**Excerpted text**.
+++++
Why was the data set created?

These data are intended for geographic display and analysis at the national level, and for large regional areas. The data should be displayed and analyzed at scales appropriate for 1:2,000,000-scale data. No responsibility is assumed by the National Atlas of the United States in the use of these data.


How was the data set created?

  1. From what previous works were the data drawn?

    ATLAS-Streams (source 1 of 7)
    National Atlas of the United States, 200301, Streams and Waterbodies of the United States: National Atlas of the United States, Reston, VA.

    Type_of_Source_Media: Online
    Source_Scale_Denominator: 2000000
    Source_Contribution: Spatial information

    ATLAS-HUC (source 2 of 7)
    National Atlas of the United States, 200211, 1:2,000,000-Scale Hydrologic Unit Boundaries: National Atlas of the United States, Reston, VA.

    Type_of_Source_Media: Online
    Source_Scale_Denominator: 2000000
    Source_Contribution: Spatial information

    ATLAS-States (source 3 of 7)
    National Atlas of the United States, 200506, State Boundaries of the United States: National Atlas of the United States, Reston, VA.

    Type_of_Source_Media: Online
    Source_Scale_Denominator: 2000000
    Source_Contribution: Spatial information

    Canada-HUC (source 4 of 7)
+++++
**Dataset excerpt**.
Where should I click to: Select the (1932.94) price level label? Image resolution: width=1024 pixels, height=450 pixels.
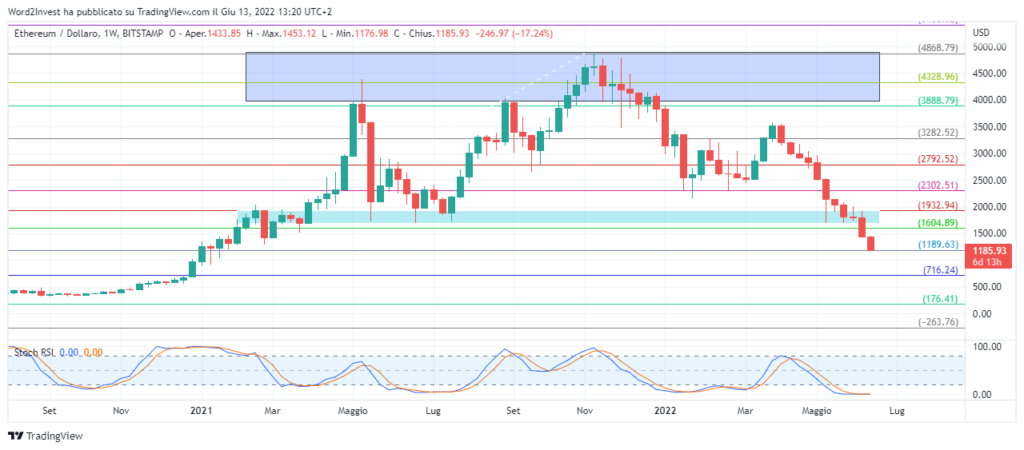click(x=939, y=205)
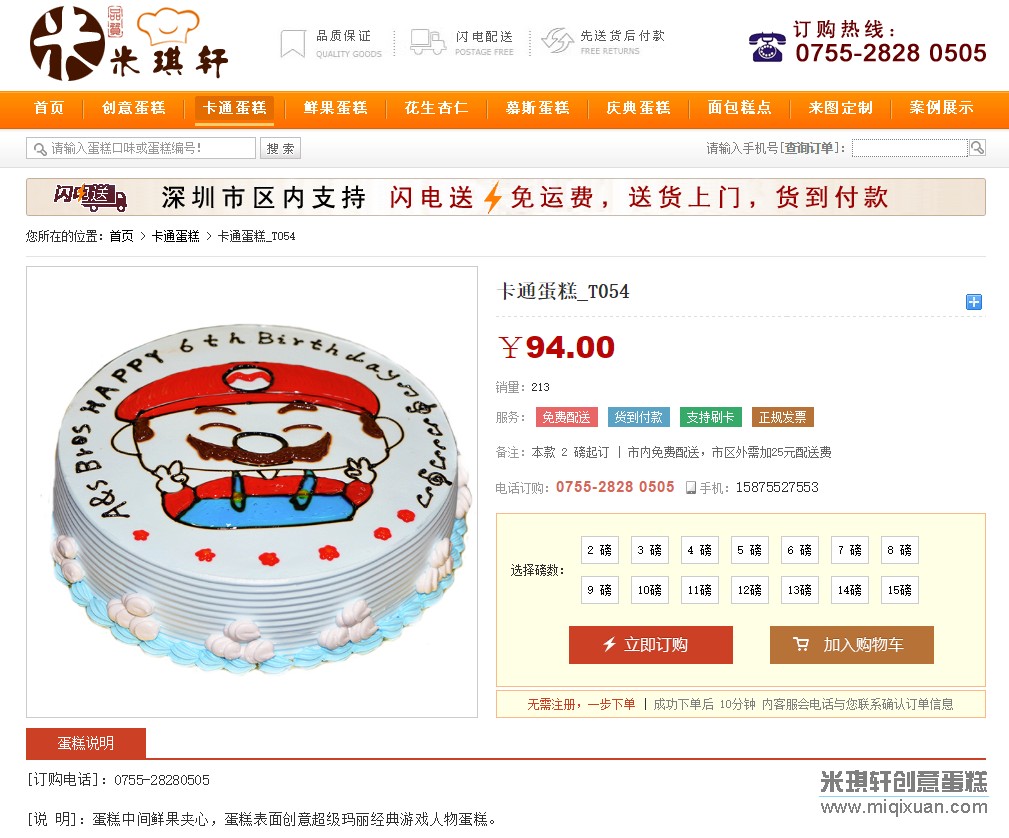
+++++
**Written request 1**. In the data set description, at what scales should the data be displayed and analyzed?
**Written request 2**. Please update the part of the data set description that opens with the words containing "ATLAS-Streams (source 1" and closes with "(source 2 of 7)", putting "CD-ROM" in place of "Online".

**Worked solution 1**. At scales appropriate for 1:2,000,000-scale data.

**Worked solution 2**.
ATLAS-Streams (source 1 of 7)
    National Atlas of the United States, 200301, Streams and Waterbodies of the United States: National Atlas of the United States, Reston, VA.

    Type_of_Source_Media: CD-ROM
    Source_Scale_Denominator: 2000000
    Source_Contribution: Spatial information

    ATLAS-HUC (source 2 of 7)